## Problem
Change "Payroll" to "Billing" in the rows starting with the line that contains "Where should I click to: Search" and going on through the line that contains "coord(553,17)". Write out only those lines, with nothing else altered.

## Entries shown
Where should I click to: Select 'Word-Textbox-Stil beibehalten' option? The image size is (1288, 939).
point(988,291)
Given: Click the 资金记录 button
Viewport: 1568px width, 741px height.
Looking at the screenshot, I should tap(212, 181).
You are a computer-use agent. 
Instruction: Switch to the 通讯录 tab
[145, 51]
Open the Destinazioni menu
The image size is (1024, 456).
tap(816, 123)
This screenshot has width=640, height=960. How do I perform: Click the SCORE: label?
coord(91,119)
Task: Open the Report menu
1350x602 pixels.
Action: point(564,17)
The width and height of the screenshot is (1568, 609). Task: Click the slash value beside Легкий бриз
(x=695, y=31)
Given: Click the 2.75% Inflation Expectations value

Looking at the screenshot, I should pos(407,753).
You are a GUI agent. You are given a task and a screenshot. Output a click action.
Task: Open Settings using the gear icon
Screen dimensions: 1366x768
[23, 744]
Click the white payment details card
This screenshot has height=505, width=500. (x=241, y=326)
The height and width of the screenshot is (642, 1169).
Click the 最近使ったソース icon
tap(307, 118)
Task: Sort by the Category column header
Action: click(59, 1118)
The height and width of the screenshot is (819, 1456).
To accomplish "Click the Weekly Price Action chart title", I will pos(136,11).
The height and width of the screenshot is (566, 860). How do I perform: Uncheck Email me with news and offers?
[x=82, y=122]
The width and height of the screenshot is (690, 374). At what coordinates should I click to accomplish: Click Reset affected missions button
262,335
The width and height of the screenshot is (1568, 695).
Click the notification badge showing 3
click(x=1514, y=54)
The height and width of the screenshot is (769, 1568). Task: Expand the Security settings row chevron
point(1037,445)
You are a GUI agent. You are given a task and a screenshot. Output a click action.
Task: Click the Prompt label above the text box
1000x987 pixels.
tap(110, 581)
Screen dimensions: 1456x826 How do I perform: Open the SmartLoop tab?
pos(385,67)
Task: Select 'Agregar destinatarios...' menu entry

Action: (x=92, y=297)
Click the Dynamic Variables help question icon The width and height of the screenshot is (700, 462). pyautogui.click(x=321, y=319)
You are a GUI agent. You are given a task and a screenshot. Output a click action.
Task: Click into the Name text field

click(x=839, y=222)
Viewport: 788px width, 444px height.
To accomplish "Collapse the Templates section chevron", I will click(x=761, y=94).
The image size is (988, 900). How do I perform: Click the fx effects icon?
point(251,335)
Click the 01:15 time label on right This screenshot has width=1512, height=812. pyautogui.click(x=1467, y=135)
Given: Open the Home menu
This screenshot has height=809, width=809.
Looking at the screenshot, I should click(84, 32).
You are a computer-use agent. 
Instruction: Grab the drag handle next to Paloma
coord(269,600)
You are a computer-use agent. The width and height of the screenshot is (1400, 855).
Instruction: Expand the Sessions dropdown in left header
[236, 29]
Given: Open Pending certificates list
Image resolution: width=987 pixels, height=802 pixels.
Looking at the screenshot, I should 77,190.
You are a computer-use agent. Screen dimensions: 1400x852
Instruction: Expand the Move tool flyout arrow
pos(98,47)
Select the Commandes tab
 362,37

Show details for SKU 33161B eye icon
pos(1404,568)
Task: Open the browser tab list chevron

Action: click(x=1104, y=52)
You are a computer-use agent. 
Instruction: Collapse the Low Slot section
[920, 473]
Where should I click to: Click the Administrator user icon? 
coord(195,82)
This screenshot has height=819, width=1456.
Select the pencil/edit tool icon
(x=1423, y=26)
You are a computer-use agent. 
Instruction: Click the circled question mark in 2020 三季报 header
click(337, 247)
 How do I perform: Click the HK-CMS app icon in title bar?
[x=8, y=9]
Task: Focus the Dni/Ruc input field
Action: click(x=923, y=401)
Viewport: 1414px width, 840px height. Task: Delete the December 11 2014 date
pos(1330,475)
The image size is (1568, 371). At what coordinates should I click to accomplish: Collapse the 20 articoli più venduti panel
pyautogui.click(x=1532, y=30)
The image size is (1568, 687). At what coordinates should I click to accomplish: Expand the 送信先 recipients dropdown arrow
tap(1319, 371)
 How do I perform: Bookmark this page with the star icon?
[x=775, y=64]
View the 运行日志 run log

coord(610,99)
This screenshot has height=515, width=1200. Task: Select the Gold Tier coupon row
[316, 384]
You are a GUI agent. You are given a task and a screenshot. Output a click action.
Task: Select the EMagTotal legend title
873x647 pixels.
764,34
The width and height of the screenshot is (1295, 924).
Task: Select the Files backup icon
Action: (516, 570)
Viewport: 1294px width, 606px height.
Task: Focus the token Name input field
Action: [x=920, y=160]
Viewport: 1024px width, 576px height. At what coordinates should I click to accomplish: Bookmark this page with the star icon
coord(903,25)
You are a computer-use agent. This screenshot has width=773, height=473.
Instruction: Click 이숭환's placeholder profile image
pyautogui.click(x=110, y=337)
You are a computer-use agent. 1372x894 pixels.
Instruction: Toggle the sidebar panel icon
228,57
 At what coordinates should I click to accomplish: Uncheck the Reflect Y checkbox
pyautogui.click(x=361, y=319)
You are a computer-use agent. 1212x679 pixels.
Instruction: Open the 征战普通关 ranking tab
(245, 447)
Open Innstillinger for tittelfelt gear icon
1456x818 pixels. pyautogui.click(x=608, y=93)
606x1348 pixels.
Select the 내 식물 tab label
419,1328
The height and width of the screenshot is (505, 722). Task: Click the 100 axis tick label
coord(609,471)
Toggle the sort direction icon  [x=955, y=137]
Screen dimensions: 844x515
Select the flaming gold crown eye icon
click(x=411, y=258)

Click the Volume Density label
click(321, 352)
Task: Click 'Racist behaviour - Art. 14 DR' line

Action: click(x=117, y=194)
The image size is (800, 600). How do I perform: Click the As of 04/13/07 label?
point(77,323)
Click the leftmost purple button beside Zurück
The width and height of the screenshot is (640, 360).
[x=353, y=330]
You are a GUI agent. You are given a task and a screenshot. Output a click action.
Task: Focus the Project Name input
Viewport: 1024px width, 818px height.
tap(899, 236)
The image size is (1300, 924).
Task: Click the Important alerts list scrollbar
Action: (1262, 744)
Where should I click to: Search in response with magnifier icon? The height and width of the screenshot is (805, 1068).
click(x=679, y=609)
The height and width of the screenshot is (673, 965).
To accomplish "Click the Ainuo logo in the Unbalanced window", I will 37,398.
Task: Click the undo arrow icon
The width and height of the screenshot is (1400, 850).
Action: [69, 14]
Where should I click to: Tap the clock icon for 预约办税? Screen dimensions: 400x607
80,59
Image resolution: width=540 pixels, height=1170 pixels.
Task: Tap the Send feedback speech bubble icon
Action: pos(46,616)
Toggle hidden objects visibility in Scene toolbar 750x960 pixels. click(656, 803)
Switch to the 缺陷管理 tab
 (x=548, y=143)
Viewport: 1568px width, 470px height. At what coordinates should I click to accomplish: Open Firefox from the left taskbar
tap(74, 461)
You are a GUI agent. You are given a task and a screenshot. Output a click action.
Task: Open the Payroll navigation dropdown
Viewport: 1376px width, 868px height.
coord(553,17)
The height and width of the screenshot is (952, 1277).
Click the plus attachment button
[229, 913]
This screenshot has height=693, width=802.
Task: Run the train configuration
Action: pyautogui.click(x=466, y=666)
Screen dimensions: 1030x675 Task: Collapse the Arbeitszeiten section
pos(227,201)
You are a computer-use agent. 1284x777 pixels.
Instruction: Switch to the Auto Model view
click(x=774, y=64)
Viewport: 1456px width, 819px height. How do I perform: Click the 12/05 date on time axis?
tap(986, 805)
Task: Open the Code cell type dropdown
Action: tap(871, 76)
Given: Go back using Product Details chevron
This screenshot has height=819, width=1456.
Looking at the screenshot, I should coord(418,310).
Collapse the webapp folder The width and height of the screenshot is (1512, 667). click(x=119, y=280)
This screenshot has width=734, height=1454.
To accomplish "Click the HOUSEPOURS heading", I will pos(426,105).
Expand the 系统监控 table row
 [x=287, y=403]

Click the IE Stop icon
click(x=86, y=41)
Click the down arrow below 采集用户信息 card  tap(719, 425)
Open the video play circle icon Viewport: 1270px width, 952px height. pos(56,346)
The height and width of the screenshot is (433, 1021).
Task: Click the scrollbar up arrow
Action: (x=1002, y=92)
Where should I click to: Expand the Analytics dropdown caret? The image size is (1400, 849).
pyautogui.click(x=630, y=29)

## Right answer
Where should I click to: Search in response with magnifier icon? The height and width of the screenshot is (805, 1068).
click(x=679, y=609)
The height and width of the screenshot is (673, 965).
To accomplish "Click the Ainuo logo in the Unbalanced window", I will 37,398.
Task: Click the undo arrow icon
The width and height of the screenshot is (1400, 850).
Action: [69, 14]
Where should I click to: Tap the clock icon for 预约办税? Screen dimensions: 400x607
80,59
Image resolution: width=540 pixels, height=1170 pixels.
Task: Tap the Send feedback speech bubble icon
Action: pos(46,616)
Toggle hidden objects visibility in Scene toolbar 750x960 pixels. click(656, 803)
Switch to the 缺陷管理 tab
 (x=548, y=143)
Viewport: 1568px width, 470px height. At what coordinates should I click to accomplish: Open Firefox from the left taskbar
tap(74, 461)
You are a GUI agent. You are given a task and a screenshot. Output a click action.
Task: Open the Billing navigation dropdown
Viewport: 1376px width, 868px height.
coord(553,17)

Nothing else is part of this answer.